Activity
From the very first line down to the line containing "The height and width of the screenshot is (1080, 1920).", write out the material exactly as it appears, and no more.

--- Working data Enclosed Below ---

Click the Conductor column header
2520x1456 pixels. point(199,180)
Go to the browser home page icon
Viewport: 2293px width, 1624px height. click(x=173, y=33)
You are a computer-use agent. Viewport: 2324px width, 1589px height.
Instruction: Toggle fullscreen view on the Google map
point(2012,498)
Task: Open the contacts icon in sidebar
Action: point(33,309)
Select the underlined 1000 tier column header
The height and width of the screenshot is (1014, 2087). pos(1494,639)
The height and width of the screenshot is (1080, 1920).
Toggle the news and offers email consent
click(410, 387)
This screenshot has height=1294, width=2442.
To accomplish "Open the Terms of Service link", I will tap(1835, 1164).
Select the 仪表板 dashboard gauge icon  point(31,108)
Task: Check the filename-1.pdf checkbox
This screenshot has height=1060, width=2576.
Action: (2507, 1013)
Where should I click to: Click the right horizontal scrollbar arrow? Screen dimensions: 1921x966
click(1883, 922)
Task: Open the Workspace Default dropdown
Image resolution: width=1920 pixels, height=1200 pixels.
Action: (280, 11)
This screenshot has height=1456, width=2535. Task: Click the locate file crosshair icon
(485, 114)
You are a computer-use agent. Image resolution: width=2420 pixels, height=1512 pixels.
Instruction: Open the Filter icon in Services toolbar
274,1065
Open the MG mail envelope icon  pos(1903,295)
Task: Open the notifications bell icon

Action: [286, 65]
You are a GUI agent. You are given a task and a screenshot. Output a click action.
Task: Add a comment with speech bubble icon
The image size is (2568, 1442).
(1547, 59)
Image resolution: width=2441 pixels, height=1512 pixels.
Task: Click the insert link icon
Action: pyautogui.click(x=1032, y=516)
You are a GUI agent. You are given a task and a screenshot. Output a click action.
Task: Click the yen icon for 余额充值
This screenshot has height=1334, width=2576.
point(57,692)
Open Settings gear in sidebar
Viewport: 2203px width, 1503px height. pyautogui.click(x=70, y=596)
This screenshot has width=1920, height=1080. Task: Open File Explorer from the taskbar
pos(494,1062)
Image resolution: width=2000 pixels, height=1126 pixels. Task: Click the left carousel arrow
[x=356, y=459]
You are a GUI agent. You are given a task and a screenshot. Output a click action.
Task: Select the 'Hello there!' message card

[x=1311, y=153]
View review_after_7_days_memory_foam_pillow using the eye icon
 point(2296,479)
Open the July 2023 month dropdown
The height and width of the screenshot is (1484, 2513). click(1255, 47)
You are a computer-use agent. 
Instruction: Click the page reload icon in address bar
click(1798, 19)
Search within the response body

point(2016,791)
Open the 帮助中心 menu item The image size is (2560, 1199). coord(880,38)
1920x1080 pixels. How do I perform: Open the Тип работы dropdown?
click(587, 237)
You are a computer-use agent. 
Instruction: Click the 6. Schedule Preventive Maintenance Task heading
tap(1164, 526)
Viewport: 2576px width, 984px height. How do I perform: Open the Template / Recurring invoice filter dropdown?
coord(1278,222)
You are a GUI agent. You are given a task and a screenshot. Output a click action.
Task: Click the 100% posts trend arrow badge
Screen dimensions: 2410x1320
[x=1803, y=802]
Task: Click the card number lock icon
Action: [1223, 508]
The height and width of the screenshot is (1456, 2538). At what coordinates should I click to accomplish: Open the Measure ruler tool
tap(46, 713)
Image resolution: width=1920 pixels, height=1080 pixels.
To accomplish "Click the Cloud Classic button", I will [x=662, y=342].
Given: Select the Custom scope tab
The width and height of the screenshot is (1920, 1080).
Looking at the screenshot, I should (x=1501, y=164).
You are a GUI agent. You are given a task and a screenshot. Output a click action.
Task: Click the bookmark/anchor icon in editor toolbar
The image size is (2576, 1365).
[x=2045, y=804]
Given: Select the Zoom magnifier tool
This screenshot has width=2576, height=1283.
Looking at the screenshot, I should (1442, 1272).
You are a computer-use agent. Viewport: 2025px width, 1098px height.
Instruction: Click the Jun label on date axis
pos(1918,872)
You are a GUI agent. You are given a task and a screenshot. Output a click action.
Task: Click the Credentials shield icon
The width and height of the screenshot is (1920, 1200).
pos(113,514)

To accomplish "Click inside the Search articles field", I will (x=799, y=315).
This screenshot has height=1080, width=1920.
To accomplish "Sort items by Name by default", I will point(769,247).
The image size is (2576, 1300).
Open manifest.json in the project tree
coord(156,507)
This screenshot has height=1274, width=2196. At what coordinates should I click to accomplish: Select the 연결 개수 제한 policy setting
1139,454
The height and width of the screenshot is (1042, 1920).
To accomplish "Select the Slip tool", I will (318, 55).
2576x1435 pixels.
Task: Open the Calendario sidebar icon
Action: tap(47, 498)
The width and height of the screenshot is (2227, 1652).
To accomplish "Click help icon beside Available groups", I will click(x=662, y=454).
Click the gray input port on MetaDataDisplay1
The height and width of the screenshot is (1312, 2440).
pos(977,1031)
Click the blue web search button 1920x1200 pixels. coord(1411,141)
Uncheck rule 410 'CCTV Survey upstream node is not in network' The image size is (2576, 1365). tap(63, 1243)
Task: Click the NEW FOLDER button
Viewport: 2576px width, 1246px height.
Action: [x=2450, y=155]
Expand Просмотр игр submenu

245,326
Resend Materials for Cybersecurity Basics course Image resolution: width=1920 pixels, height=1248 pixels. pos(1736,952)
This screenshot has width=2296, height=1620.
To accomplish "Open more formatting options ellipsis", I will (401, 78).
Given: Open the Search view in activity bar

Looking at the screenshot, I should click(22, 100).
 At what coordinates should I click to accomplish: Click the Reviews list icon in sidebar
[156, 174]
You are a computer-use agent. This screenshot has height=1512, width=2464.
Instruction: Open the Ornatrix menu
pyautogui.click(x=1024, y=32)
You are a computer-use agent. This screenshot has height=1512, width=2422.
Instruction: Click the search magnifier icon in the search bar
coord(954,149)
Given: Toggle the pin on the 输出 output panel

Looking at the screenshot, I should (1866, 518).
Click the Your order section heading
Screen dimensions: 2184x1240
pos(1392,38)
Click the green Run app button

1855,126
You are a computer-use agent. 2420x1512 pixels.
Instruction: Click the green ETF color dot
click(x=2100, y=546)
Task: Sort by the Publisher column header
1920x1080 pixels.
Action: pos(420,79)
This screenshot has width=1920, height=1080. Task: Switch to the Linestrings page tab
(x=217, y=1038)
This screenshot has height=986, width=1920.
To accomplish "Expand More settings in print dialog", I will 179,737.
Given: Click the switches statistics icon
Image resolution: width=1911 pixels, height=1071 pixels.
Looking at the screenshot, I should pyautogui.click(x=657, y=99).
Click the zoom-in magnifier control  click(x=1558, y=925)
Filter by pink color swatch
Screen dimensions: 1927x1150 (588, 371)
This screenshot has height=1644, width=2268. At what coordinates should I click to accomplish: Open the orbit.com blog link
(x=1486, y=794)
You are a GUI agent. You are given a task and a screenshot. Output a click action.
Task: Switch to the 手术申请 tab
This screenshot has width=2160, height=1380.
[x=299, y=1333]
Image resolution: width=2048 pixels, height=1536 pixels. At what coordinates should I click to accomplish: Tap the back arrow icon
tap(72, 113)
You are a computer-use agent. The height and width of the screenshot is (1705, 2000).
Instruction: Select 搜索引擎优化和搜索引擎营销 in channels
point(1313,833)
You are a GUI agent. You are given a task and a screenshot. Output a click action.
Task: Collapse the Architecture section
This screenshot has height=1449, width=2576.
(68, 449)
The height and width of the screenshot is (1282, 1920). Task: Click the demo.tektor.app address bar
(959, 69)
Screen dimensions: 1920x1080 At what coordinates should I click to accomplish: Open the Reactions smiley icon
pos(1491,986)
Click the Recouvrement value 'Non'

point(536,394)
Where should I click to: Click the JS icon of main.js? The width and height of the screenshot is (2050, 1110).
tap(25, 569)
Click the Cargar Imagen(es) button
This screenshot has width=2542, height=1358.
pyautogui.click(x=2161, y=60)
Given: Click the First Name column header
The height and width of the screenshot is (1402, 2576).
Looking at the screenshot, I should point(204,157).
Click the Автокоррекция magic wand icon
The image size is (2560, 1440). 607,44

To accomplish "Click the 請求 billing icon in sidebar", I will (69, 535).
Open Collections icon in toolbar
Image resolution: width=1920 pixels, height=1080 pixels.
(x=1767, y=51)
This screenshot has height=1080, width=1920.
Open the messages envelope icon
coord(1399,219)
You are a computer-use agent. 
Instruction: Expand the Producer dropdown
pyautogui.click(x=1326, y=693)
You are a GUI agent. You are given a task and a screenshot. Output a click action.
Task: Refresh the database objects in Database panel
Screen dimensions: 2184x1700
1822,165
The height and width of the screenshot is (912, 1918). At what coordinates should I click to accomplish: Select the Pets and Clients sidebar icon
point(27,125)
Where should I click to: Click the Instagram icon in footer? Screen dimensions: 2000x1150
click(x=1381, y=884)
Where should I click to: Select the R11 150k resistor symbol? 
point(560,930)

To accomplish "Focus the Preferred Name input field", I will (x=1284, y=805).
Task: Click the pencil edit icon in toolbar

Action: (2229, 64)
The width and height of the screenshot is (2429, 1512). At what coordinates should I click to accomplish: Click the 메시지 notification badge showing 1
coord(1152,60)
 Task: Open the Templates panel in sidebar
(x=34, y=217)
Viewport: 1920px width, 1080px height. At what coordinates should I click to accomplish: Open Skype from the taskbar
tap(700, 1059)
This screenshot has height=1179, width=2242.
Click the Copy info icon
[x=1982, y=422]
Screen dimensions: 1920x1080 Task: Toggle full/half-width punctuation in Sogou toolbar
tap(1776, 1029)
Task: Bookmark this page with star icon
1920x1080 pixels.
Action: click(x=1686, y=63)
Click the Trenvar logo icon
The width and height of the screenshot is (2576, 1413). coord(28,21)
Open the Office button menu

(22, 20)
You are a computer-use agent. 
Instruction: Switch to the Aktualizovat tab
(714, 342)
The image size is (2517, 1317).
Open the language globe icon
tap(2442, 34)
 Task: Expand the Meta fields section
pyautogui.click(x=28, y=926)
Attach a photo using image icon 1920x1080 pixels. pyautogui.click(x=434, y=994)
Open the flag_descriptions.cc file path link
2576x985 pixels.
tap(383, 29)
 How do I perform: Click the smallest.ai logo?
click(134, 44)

--- End of Enclosed Working data ---

Output of the task
Click the Conductor column header
2520x1456 pixels. point(199,180)
Go to the browser home page icon
Viewport: 2293px width, 1624px height. click(x=173, y=33)
You are a computer-use agent. Viewport: 2324px width, 1589px height.
Instruction: Toggle fullscreen view on the Google map
point(2012,498)
Task: Open the contacts icon in sidebar
Action: point(33,309)
Select the underlined 1000 tier column header
The height and width of the screenshot is (1014, 2087). pos(1494,639)
The height and width of the screenshot is (1080, 1920).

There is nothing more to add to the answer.